The boat hit the rock, rode up on it, slid back. There was an ominous crunch, then dead quiet. The engine had stopped. Everything had stopped. Catherine and Alix were on the bottom of the boat, bounced right out of their seats.
Thank God it’s over. It’s OVER. And everyone’s still alive.
Gerry looked foolish. “My sleeve got caught on the throttle and I couldn’t get it loose,” he explained to Rob, who had come running over. Alix was too jangled and relieved to speak, but she felt a clump of anger flopping around inside her, demanding to be let out. She needed to go away somewhere and be quiet, while Gerry and Rob figured out what damage the boat had sustained. We might not be leaving today after all. What a waste of nervous anticipation.

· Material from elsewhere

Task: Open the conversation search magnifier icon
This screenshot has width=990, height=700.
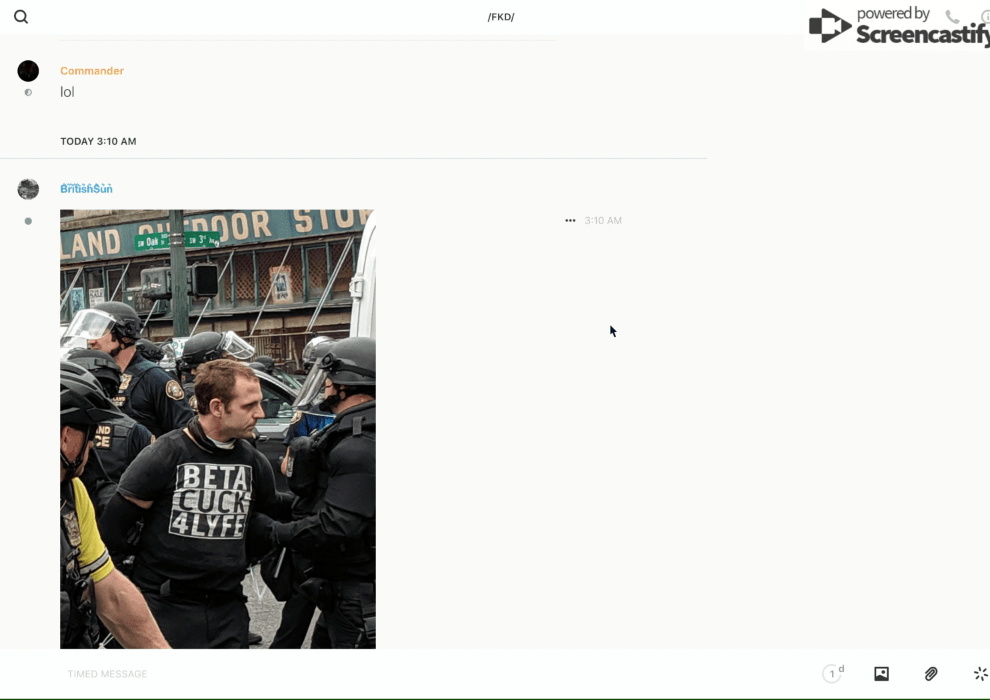Action: pyautogui.click(x=21, y=17)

But there wasn’t much wrong with the boat. “They’re built tough, these Life Timers,” Rob said. “She’ll be good to go in no time.” He and Gerry began to put on a spare prop while Catherine and Alix sat on the beach.
Alix struggled to emerge from her shell of shock. She had to make sure Catherine was OK; she was her guest, and Gerry, who had just about killed them all, was Alix’s husband. But her mouth didn’t want to talk, any more than when she’d started to tell Catherine on the trip up here that this lightkeeping job Gerry had taken was a kind of trial separation. If he didn’t feel differently about their marriage in three months, he wouldn’t be coming home.

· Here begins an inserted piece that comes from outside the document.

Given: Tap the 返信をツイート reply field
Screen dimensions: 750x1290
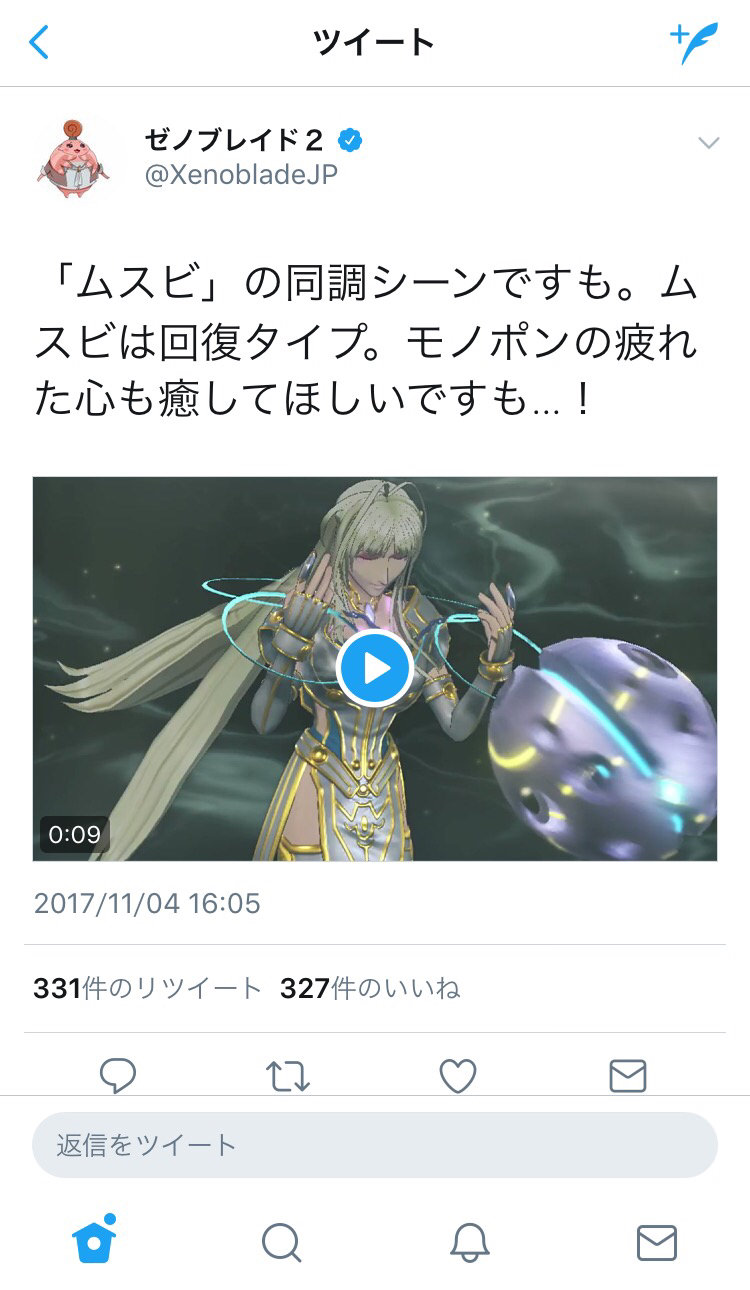Looking at the screenshot, I should tap(375, 1145).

She picked up a handful of sand and let its cool dryness sift through her fingers, leaving behind a fragment of mussel shell and a smooth green pebble.
“That was really something, wasn’t it?” Alix said, taking a breath. “Are you OK? I’m sorry.”
Catherine looked at her. “Why? It wasn’t your fault. And it all happened so fast, I didn’t have time to be scared.” She leaned over and gave Alix a clumsy hug. “How long do you suppose it takes to put on a prop?”
By the time the prop was fitted, talking felt almost normal, and it was once again time to go. Alix got up and helped Catherine to her feet. She put the green pebble in her pocket and curled her fingers around it as they walked toward the boat.